> _TEXT EXTRACT_
════════════════════

Re: [sqlalchemy] Using a connection pool with multiple processes on the same machine

Maximilian Roos Fri, 22 Jan 2016 15:25:36 -0800

>
> A python process has absolutely no way to affect the state of another 
> python process without explicit communication channels (e.g. pipes) set 
> up between those processes, other than whatever resources were mutually 
> inherited from the parent, which can include filehandles (such as socket 
> connections to databases).



That's what I first thought... Then we had the problems we have, and I 
figured there must be some cross-process contamination. It makes sense that 
there needs to communication for there to be contamination.

We'll investigate further. It could be something like unwittingly pickling 
the engine and sending it across processes.

════════════════════

> _PROVIDED INFORMATION_
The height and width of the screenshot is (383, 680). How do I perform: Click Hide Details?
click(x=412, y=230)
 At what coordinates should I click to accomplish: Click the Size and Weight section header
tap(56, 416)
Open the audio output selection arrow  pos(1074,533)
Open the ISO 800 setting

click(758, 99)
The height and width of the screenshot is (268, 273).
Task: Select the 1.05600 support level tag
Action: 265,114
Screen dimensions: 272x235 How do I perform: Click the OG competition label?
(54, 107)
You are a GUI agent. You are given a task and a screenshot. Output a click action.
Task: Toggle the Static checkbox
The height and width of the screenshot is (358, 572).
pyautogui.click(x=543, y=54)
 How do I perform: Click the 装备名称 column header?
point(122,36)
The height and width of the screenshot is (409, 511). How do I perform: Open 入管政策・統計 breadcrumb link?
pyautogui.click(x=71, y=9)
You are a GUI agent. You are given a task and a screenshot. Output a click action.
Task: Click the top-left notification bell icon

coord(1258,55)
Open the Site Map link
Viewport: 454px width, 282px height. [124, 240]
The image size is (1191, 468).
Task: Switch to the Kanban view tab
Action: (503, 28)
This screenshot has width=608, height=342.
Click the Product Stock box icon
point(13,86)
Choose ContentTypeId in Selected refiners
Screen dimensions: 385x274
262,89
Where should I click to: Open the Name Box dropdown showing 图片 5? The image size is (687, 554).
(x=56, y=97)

════════════════════

> _REQUEST_
Could you write out everything in the connection pool forum reply from "That's what I" down to "to be contamination." again, substituting "interference" for "contamination"?

> _ANSWER IN FULL_
That's what I first thought... Then we had the problems we have, and I 
figured there must be some cross-process interference. It makes sense that 
there needs to communication for there to be interference.